Definitions of the classification of therapeutic evidence (Class I–IV), and strength of recommendations (A, B, C, U) are provided at the end of the "Major Recommendations" field.
Are Cholinesterase Inhibitors, Corticosteroids, or Other Immunosuppressive Agents Effective in Improving Visual Symptoms in Ocular Myasthenia?
Recommendations
Given the absence of evidence, it is not possible to make any evidence-based recommendations regarding the effects of cholinesterase inhibitors, corticosteroids, or other immunosuppressive agents in improving the symptoms of ocular myasthenia.

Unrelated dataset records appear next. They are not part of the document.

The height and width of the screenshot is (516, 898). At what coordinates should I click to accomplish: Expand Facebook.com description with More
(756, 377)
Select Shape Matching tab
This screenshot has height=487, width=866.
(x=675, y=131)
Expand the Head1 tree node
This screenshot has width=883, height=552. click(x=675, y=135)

Are Cholinesterase Inhibitors, Corticosteroids, or Other Immunosuppressive Agents Effective in Reducing the Risk of Progression from Ocular to Generalized Myasthenia Gravis (MG)?
Recommendations
For patients with ocular myasthenia, the evidence does not support or refute the use of corticosteroids and/or azathioprine to reduce the risk of progression to generalized MG (Level U). The decision to use such agents should be weighed against the potential for harmful side effects of these medications. Furthermore, it is not possible to make any evidence-based recommendations with regard to the question of whether cholinesterase inhibitors have any effect in reducing the risk of progression to generalized MG. Recommendations cannot be made because of an absence of evidence.
Definitions:
Classification of Therapeutic Evidence
Class I: Prospective, randomized, controlled clinical trial with masked outcome assessment, in a representative population. The following are required: a) primary outcome(s) clearly defined; b) exclusion/inclusion criteria clearly defined; c) adequate accounting for dropouts and cross-overs with numbers sufficiently low to have minimal potential for bias; d) relevant baseline characteristics are presented and substantially equivalent among treatment groups or there is appropriate statistical adjustment for differences.
Class II: Prospective matched group cohort study in a representative population with masked outcome assessment that meets a–d above OR a randomized controlled trial (RCT) in a representative population that lacks one criteria a–d.
Class III: All other controlled trials (including well-defined natural history controls or patients serving as own controls) in a representative population, where outcome is independently assessed, or independently derived by objective outcome measurement.*
Class IV: Evidence from uncontrolled studies, case series, case reports, or expert opinion.
*Objective outcome measurement: an outcome measure that is unlikely to be affected by an observer's (patient, treating physician, investigator) expectation or bias (e.g., blood tests, administrative outcome data).
Classification of Recommendations
A = Established as effective, ineffective, or harmful for the given condition in the specified population. (Level A rating requires at least two consistent Class I studies.)
B = Probably effective, ineffective, or harmful for the given condition in the specified population. (Level B rating requires at least one Class I study or at least two consistent Class II studies.)
C = Possibly effective, ineffective, or harmful for the given condition in the specified population. (Level C rating requires at least one Class II study or two consistent Class III studies.)
U = Data inadequate or conflicting; given current knowledge, treatment is unproven.